## [What the task requires]
Change "Expand" to "Open" in the part of the listing that begins with the line containing "You are a GUI" and continues through the end of the listing, keeping all other wording the same. Leave the pictures out of your answer.

[Listing for locating visible targets]

++++

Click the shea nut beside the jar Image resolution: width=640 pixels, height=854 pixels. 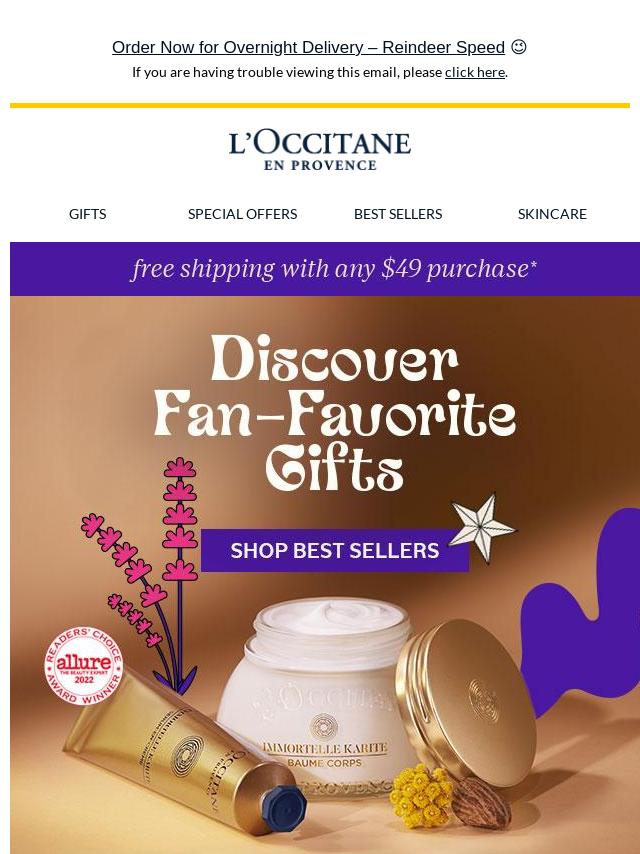[480, 802]
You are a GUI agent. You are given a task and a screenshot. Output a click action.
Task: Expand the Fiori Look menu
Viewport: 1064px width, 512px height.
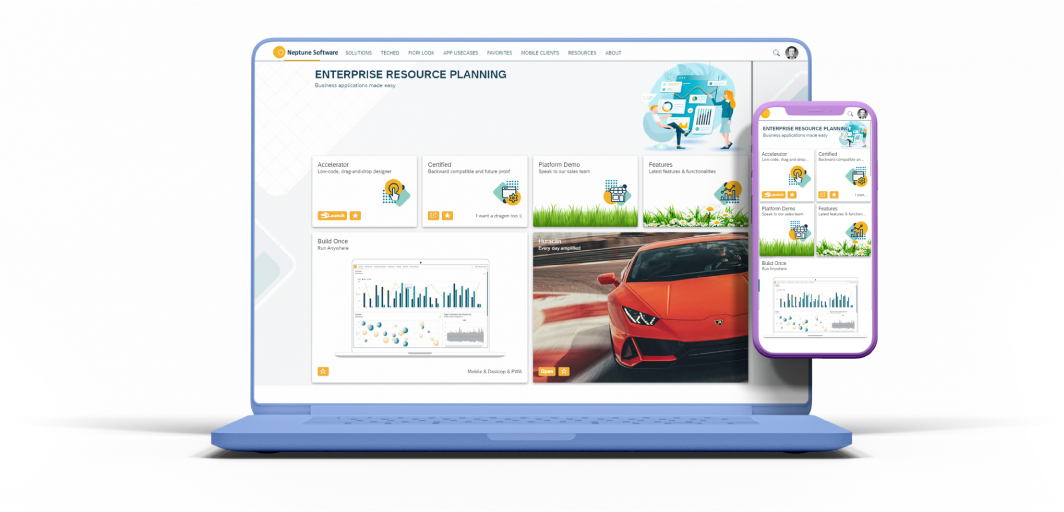pos(421,53)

++++

## [Answer to the exercise]
You are a GUI agent. You are given a task and a screenshot. Output a click action.
Task: Open the Fiori Look menu
Viewport: 1064px width, 512px height.
pos(421,53)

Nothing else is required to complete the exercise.